# [Activity]
Where a line holds the word "target", copy that line from the data below.

# [Material for this task]
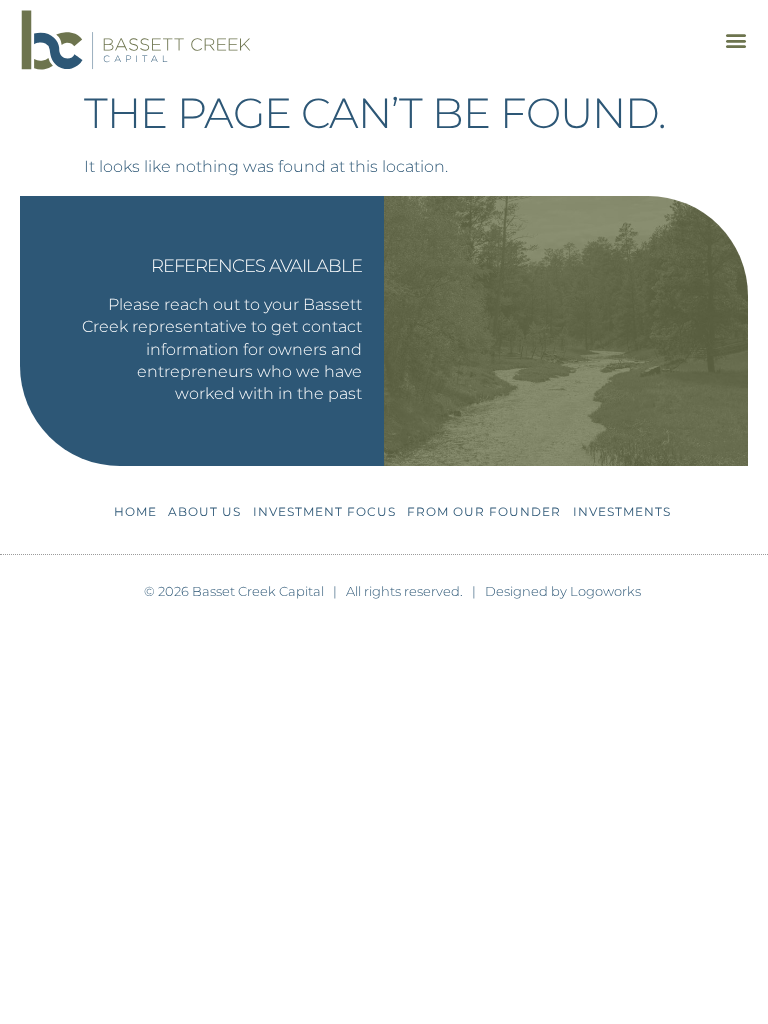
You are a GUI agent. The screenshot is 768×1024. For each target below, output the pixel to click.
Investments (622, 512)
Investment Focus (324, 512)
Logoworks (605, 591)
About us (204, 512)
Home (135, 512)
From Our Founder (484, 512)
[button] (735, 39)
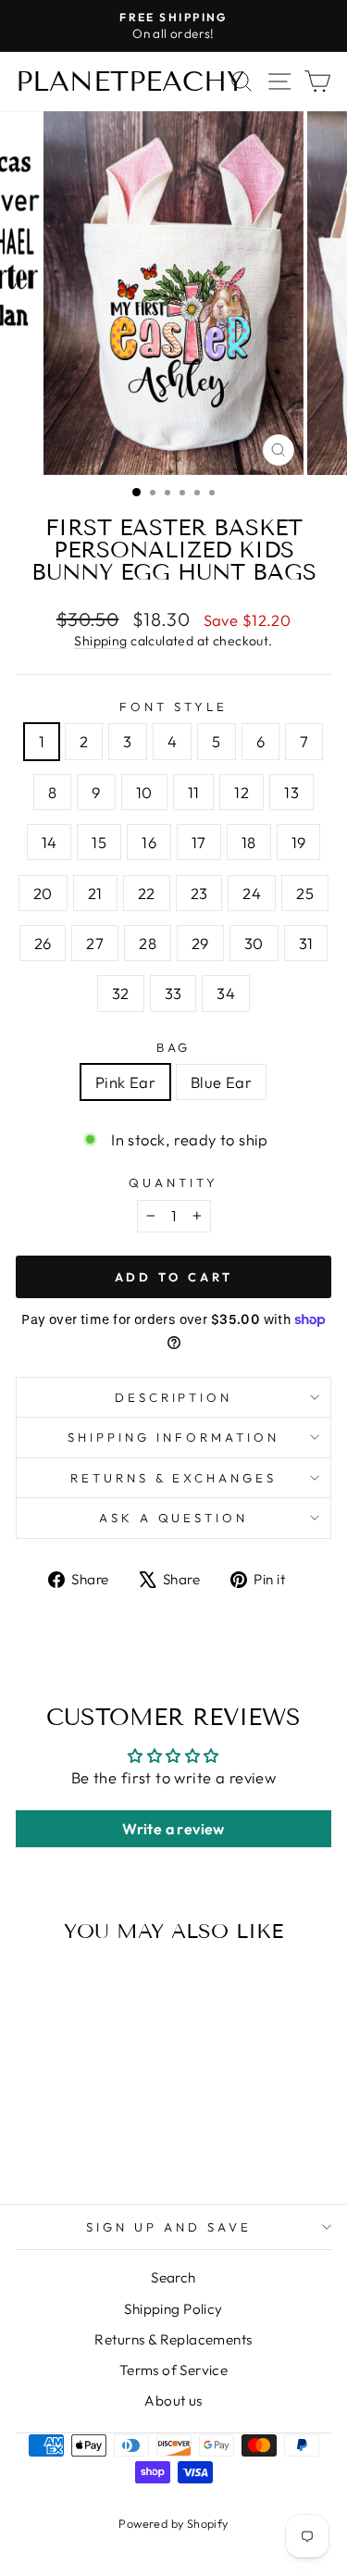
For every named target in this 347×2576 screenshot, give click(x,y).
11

--

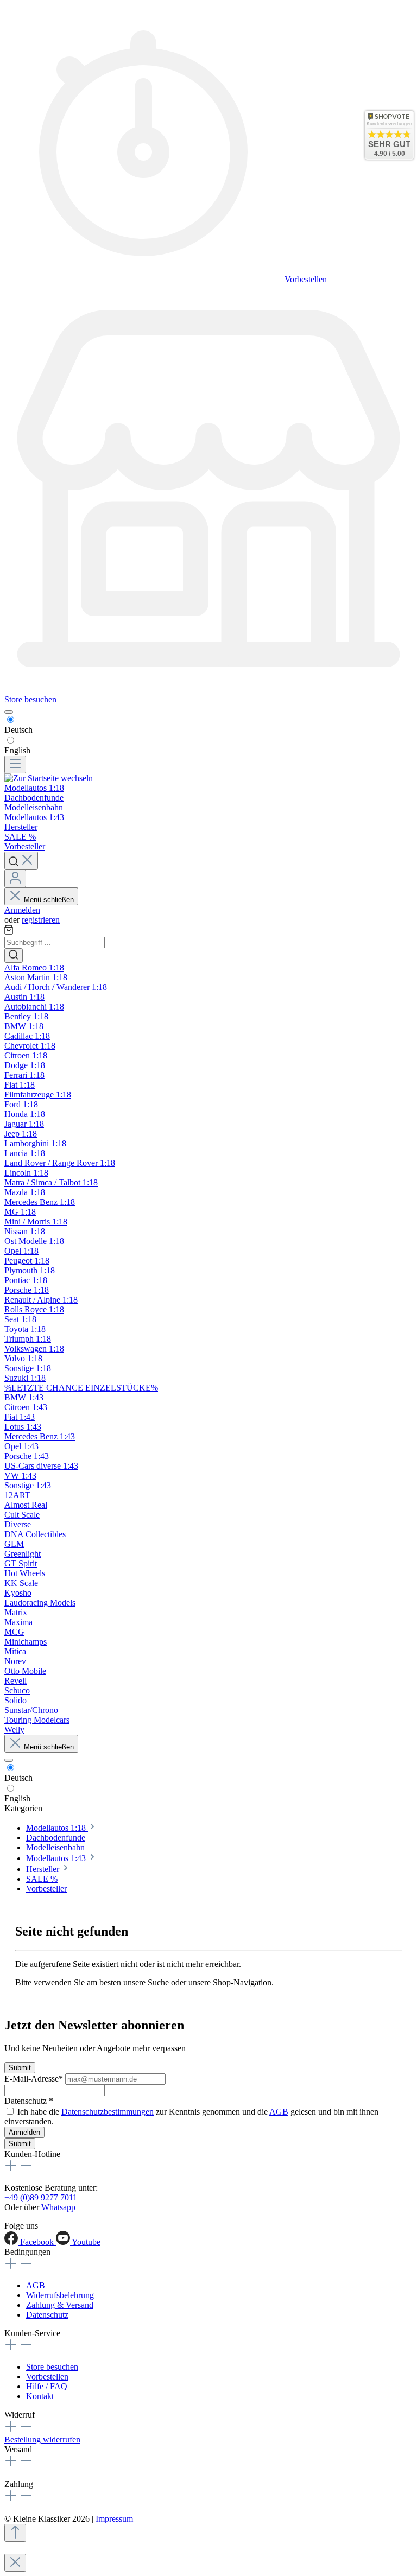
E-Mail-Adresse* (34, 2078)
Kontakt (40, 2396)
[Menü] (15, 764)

# [Reply]
You are a GUI agent. The screenshot is 768×1024. For each target below, output the pixel to click.
For every named target in this 347×2576 screenshot, give click(x,y).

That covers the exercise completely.